Starting at the first line, reproduce the listing below in full, exactly as given.

:: Supplied records

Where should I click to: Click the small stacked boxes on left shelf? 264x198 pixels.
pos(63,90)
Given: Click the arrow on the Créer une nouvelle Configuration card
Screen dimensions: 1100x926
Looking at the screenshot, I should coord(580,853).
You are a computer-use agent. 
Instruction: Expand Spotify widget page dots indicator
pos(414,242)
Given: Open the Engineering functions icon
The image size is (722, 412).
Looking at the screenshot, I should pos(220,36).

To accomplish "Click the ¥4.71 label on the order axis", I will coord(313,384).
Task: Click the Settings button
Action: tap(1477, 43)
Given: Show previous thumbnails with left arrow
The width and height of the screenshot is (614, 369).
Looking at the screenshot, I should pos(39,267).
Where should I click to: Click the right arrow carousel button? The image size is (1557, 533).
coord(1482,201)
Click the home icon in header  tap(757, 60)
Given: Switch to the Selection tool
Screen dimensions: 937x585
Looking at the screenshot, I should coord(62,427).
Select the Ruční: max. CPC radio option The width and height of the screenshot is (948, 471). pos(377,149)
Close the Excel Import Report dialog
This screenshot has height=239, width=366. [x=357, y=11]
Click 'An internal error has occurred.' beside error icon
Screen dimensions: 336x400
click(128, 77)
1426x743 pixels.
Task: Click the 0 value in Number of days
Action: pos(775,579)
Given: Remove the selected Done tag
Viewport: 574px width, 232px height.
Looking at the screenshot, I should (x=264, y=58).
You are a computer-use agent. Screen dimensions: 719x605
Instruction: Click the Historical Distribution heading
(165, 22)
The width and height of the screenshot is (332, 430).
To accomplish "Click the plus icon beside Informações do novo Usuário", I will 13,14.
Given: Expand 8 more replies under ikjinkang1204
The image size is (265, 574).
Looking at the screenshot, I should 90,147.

::::

### Expected output:
Where should I click to: Click the small stacked boxes on left shelf? 264x198 pixels.
pos(63,90)
Given: Click the arrow on the Créer une nouvelle Configuration card
Screen dimensions: 1100x926
Looking at the screenshot, I should coord(580,853).
You are a computer-use agent. 
Instruction: Expand Spotify widget page dots indicator
pos(414,242)
Given: Open the Engineering functions icon
The image size is (722, 412).
Looking at the screenshot, I should pos(220,36).

To accomplish "Click the ¥4.71 label on the order axis", I will coord(313,384).
Task: Click the Settings button
Action: tap(1477, 43)
Given: Show previous thumbnails with left arrow
The width and height of the screenshot is (614, 369).
Looking at the screenshot, I should pos(39,267).
Where should I click to: Click the right arrow carousel button? The image size is (1557, 533).
coord(1482,201)
Click the home icon in header  tap(757, 60)
Given: Switch to the Selection tool
Screen dimensions: 937x585
Looking at the screenshot, I should coord(62,427).
Select the Ruční: max. CPC radio option The width and height of the screenshot is (948, 471). pos(377,149)
Close the Excel Import Report dialog
This screenshot has height=239, width=366. [x=357, y=11]
Click 'An internal error has occurred.' beside error icon
Screen dimensions: 336x400
click(128, 77)
1426x743 pixels.
Task: Click the 0 value in Number of days
Action: pos(775,579)
Given: Remove the selected Done tag
Viewport: 574px width, 232px height.
Looking at the screenshot, I should (x=264, y=58).
You are a computer-use agent. Screen dimensions: 719x605
Instruction: Click the Historical Distribution heading
(165, 22)
The width and height of the screenshot is (332, 430).
To accomplish "Click the plus icon beside Informações do novo Usuário", I will 13,14.
Given: Expand 8 more replies under ikjinkang1204
The image size is (265, 574).
Looking at the screenshot, I should 90,147.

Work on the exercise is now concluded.